Wikken en wegen van regeling salmonellabesmette kippen
nieuwsDe pluimveesector onderhandelde maanden over wie moet opdraaien voor de meerkosten van de hittebehandeling die het met salmonella besmet pluimveevlees moet ondergaan. De vzw Vlaamse bedrijfspluimveehouders noemt een verzekering de beste optie. Boerenbond houdt twee mogelijkheden open, “maar het belangrijkste is een zo laag mogelijke afwaardering van het vlees”.
Eind 2011 werd een Europese verordening van kracht die stelt dat er geen vers pluimveevlees in de handel mag worden gebracht dat besmet is met salmonella enteriditis (Se) of salmonella typhimurium (St). “Vlees afkomstig van positieve kippen moet een hittebehandeling ondergaan en is daardoor onderhevig aan een afwaardering”, schetst Wouter Wytynck, landbouwconsulent bij Boerenbond, de problematiek in Boer&Tuinder.
Uit controles van de laatste drie jaar blijkt dat gemiddeld 0,58 procent van de koppels positief bevonden wordt voor één van beide salmonellastammen. Vorig jaar ging het slechts om 0,33 procent van de koppels braadkippen. De zoektocht naar een evenwichtig akkoord om de schade te regelen, houdt de verschillende actoren van de pluimveekolom al maanden bezig. In afwachting van een interprofessioneel akkoord hebben de mengvoederfabrikanten en slachthuizen onderling een akkoord gesmeed.
Rond de jaarwisseling werden pluimveehouders door de mengvoederfabrikanten en slachthuizen min of meer verplicht om akkoord te gaan met de door hen voorgestelde bijdrage aan een vergoedingsfonds (65 euro per 10.000 opgezette eendagskuikens), de deelname in de kosten en de afwaardering van het vlees met 40 cent per kg waarvan slechts 25 cent vergoed zou worden door het fonds.
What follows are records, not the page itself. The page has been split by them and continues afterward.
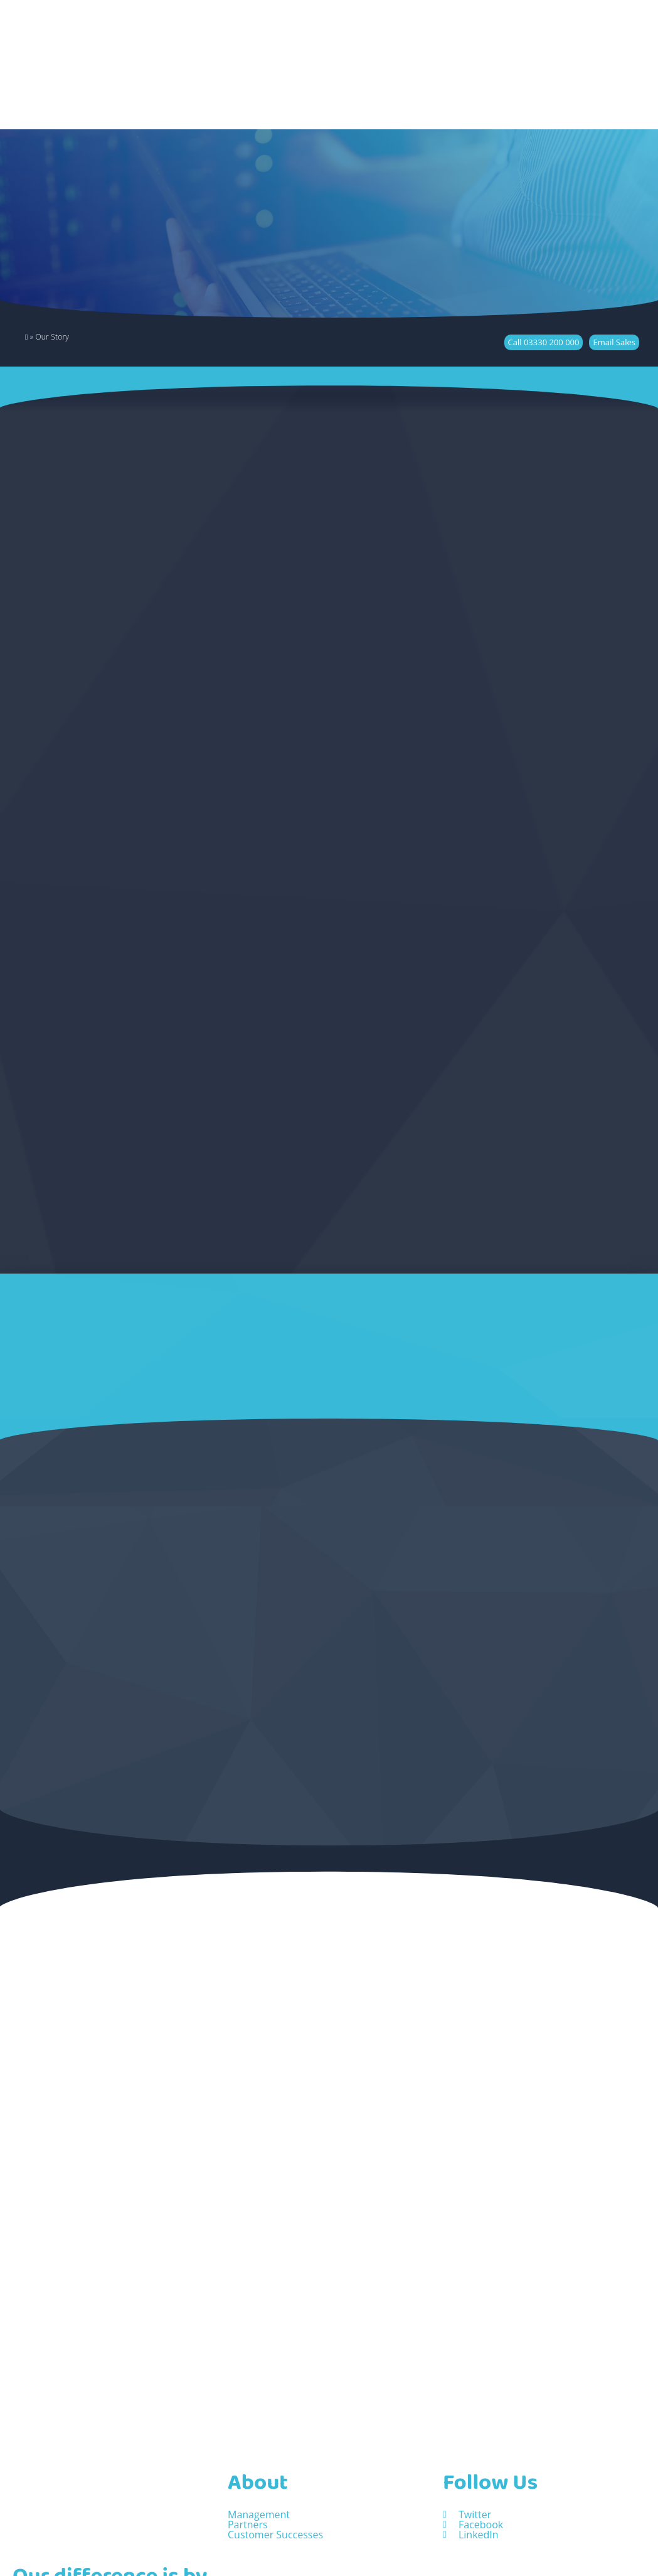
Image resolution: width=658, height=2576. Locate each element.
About (258, 2429)
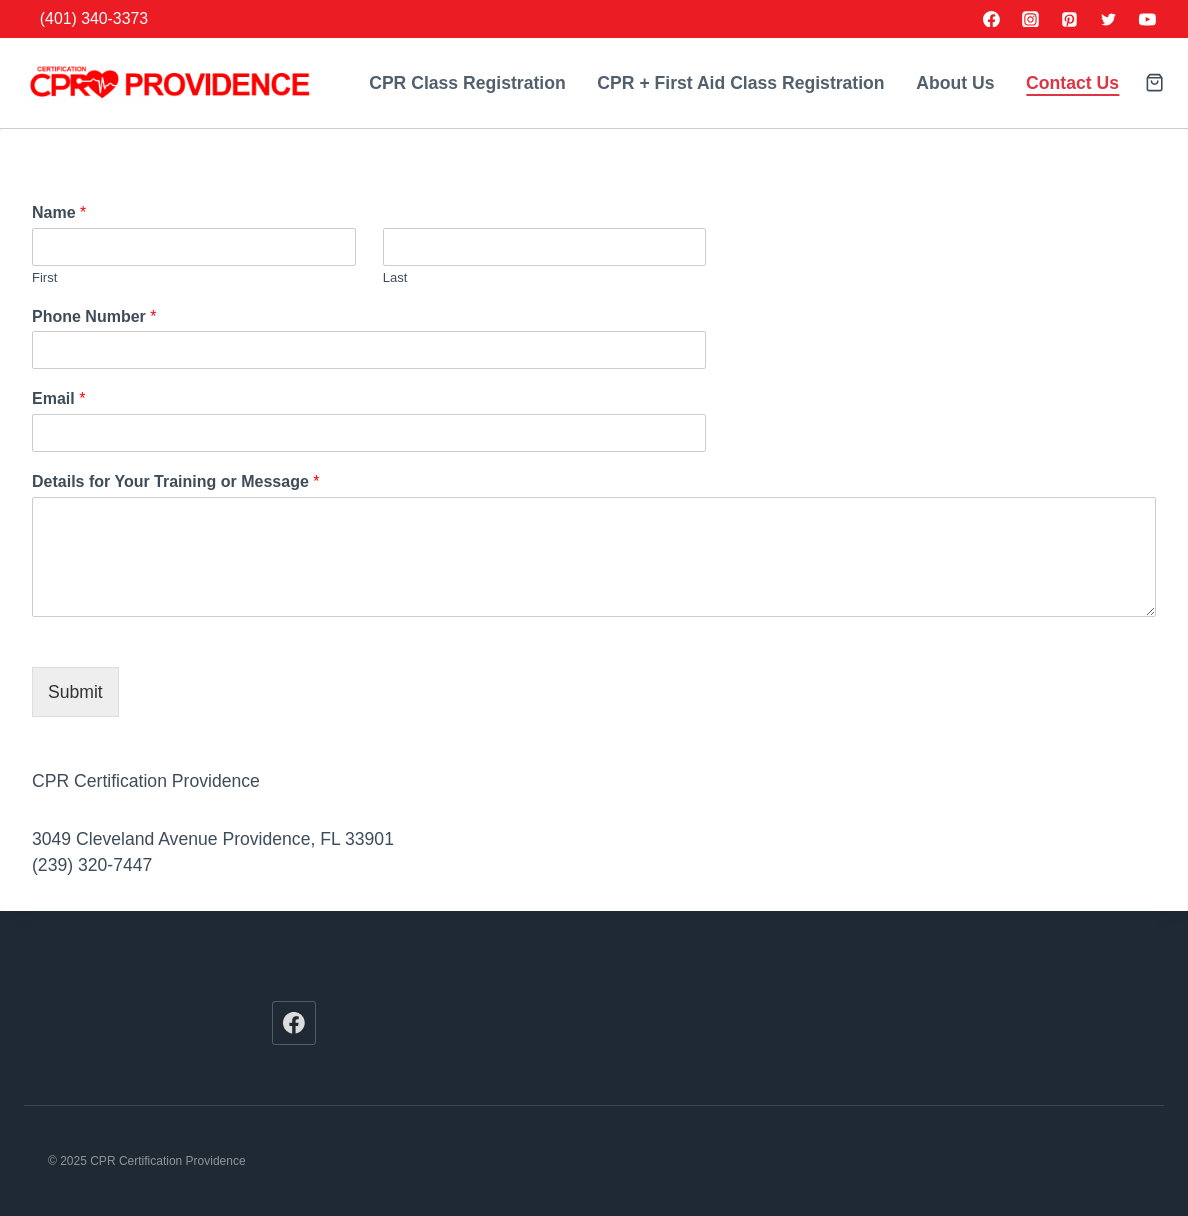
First (44, 277)
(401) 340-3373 (94, 18)
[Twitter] (1108, 19)
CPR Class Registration (467, 83)
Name (59, 212)
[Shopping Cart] (1154, 82)
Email (58, 398)
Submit (75, 692)
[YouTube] (1147, 19)
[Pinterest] (1070, 19)
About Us (955, 83)
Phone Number (94, 316)
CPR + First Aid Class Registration (740, 83)
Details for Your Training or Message (176, 481)
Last (395, 277)
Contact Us (1072, 83)
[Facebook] (992, 19)
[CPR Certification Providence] (169, 83)
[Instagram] (1031, 19)
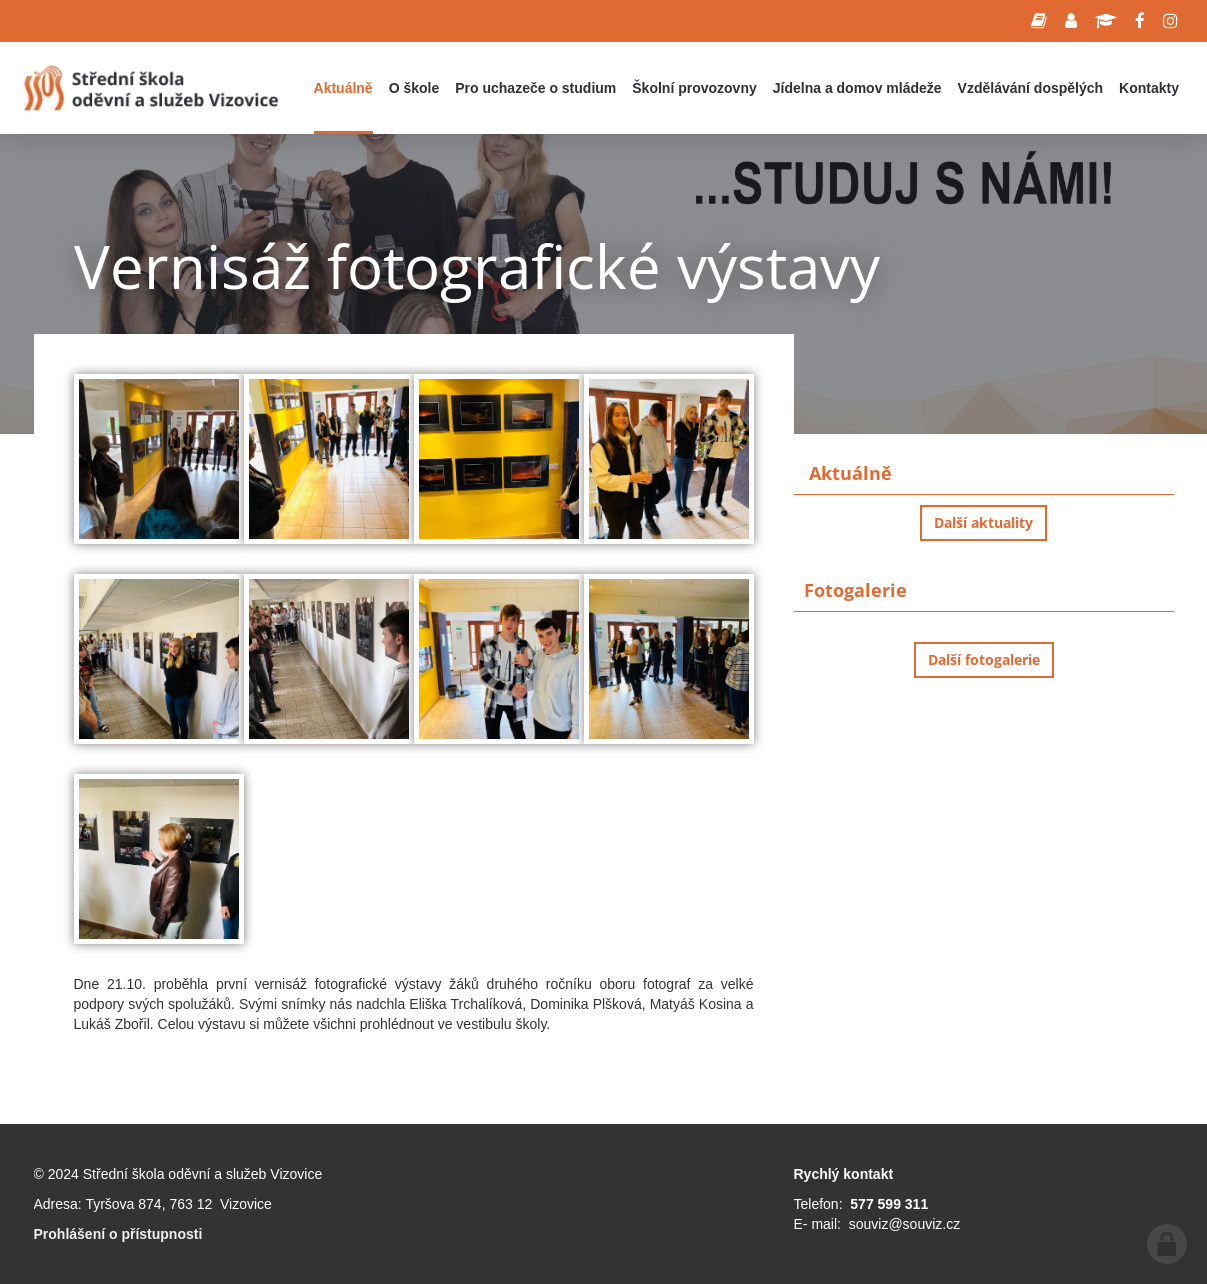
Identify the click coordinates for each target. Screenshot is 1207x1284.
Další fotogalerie (984, 659)
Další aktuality (983, 522)
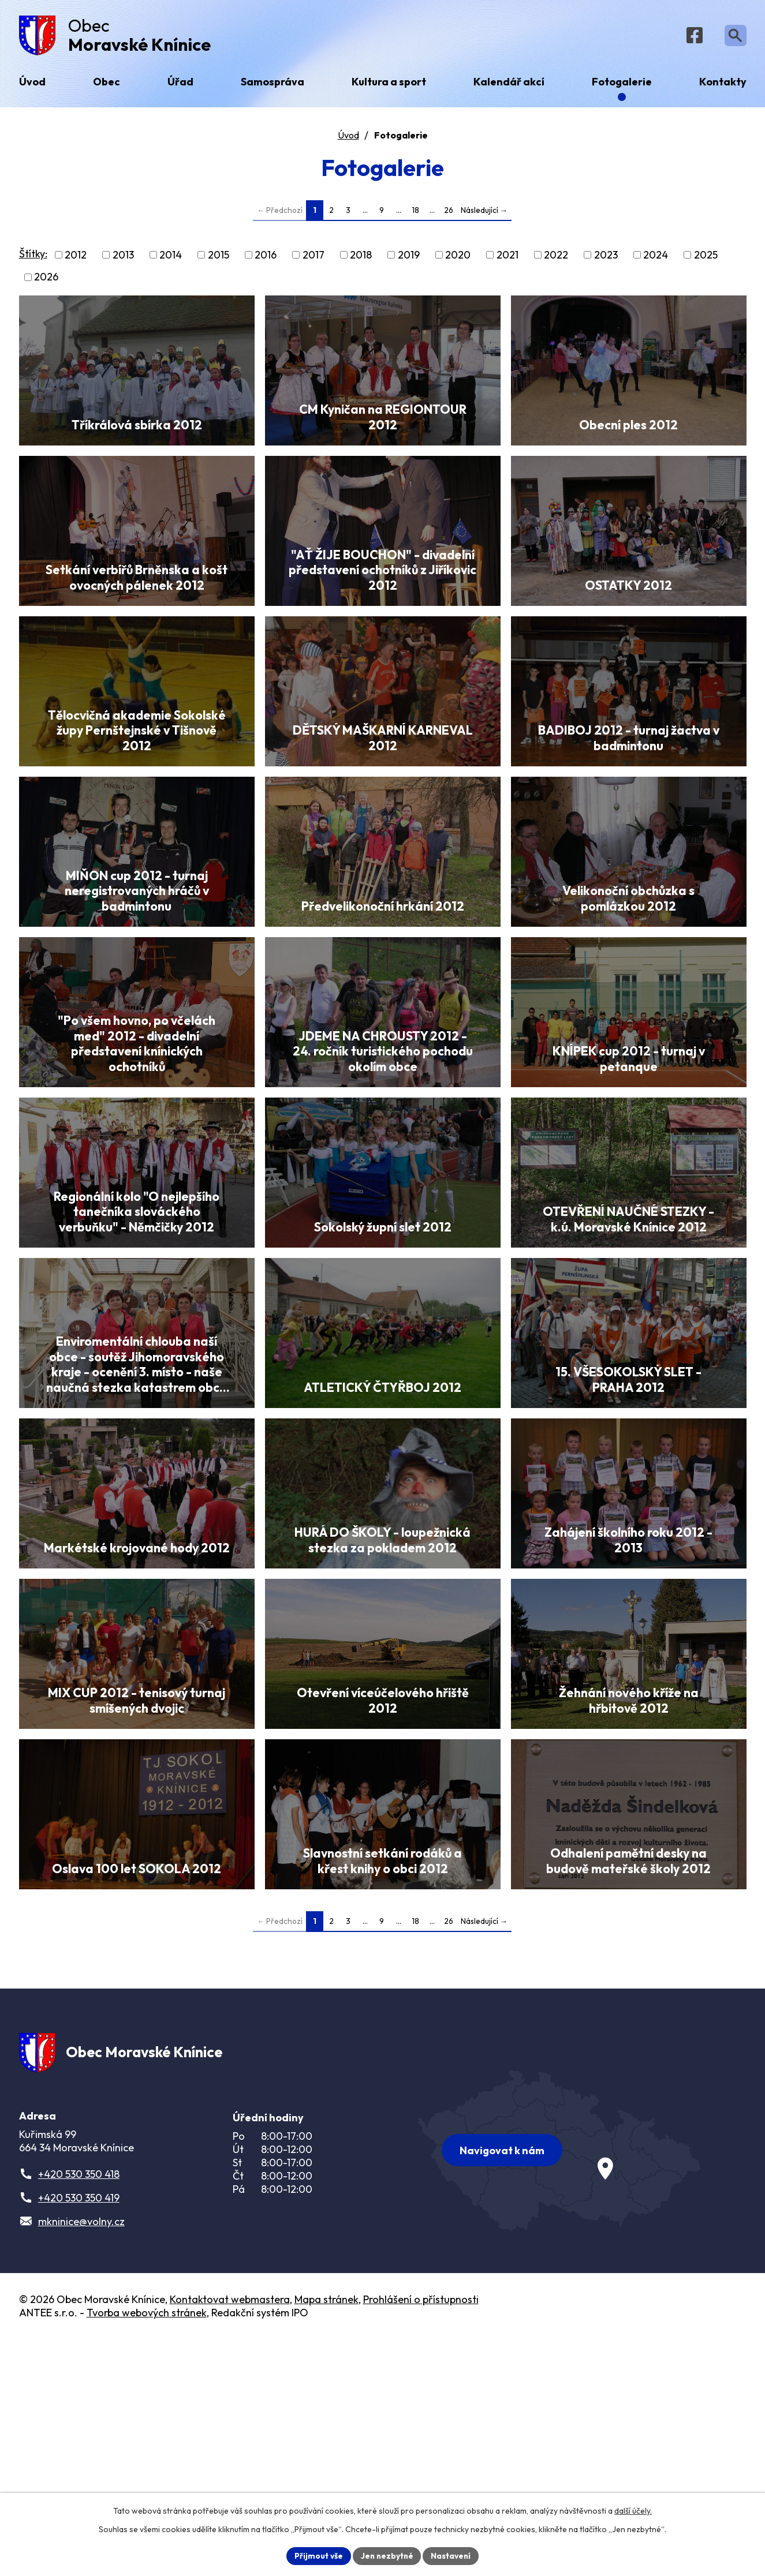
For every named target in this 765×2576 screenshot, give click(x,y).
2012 (76, 258)
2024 (655, 258)
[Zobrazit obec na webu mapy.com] (559, 2384)
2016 (266, 258)
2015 (218, 258)
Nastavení (452, 2555)
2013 (123, 258)
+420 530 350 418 (79, 2410)
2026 (46, 280)
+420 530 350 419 (79, 2434)
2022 (556, 258)
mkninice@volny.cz (81, 2458)
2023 (606, 258)
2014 (170, 258)
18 (415, 213)
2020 (458, 258)
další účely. (633, 2510)
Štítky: (33, 256)
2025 (706, 258)
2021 (507, 258)
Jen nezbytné (387, 2555)
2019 (409, 258)
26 (448, 213)
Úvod (348, 138)
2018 (361, 258)
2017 (313, 258)
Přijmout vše (317, 2555)
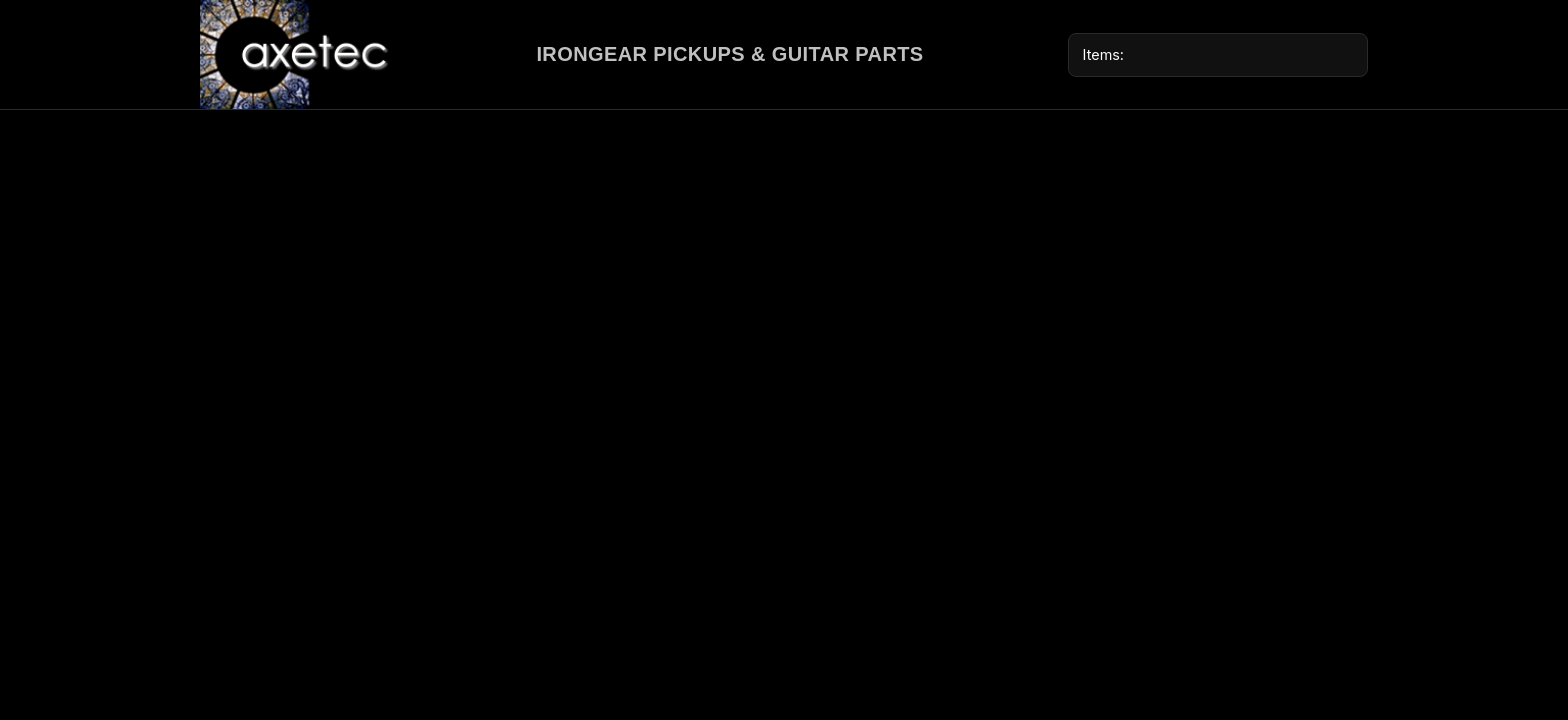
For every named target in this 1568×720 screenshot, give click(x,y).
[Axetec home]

Volgens de sectorvakgroep Pluimvee van Boerenbond legt dit akkoord de lasten te veel aan de kant van de braadkippenhouders.
“Het solidariteitsfonds van mengvoederfederatie BEMEFA plaatst braadkippenhouders voor voldongen feiten en zet de sector onder druk”, legt Johan Venken uit waarom ook de vzw Vlaamse Bedrijfspluimveehouders ontevreden was over het fonds. “In de wetenschap dat er voor de pluimveehouders veel goedkopere oplossingen mogelijk moesten zijn, gingen we op zoek naar een alternatief. Als beste alternatief kwam een polis van verzekeraar Crowe Livestock uit de bus.” Volgens Venken hebben intussen een 200-tal Vlaamse braadkippenhouders ingetekend op de verzekering.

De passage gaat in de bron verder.